(Stored data)

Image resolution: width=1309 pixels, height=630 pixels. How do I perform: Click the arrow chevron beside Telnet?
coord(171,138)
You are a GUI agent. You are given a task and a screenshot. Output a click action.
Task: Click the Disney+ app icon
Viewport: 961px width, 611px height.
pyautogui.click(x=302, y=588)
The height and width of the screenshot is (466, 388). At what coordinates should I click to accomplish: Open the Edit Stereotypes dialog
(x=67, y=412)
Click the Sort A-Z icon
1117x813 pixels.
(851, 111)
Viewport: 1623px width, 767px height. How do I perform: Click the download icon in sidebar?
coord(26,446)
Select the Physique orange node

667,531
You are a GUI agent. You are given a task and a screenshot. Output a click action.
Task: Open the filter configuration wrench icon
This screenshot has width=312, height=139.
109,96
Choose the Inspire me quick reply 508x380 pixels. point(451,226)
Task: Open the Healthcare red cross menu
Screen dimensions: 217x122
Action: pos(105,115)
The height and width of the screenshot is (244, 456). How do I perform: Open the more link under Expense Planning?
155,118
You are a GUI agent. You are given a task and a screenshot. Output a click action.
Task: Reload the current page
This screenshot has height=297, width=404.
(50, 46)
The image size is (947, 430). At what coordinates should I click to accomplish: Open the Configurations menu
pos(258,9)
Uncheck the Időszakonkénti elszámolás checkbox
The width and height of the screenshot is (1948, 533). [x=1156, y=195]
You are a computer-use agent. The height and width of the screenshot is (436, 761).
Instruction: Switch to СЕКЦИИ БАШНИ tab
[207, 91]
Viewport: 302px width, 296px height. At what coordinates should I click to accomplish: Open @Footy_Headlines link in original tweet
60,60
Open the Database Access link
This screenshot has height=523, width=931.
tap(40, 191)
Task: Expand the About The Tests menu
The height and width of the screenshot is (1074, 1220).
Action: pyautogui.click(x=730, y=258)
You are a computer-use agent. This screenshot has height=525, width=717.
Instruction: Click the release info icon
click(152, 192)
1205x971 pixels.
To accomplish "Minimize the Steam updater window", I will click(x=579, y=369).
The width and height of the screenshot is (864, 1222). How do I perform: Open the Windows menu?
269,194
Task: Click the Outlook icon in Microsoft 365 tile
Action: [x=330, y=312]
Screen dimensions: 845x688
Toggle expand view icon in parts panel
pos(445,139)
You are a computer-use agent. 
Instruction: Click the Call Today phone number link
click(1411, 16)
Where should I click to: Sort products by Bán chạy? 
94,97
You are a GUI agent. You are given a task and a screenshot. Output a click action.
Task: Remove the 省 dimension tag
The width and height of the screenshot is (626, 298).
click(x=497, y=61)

WORK REQUIRED:
Lines above that contain the string "computer" make up the answer.

OUTPUT BELOW:
You are a computer-use agent. The height and width of the screenshot is (436, 761).
You are a computer-use agent. This screenshot has height=525, width=717.
You are a computer-use agent. 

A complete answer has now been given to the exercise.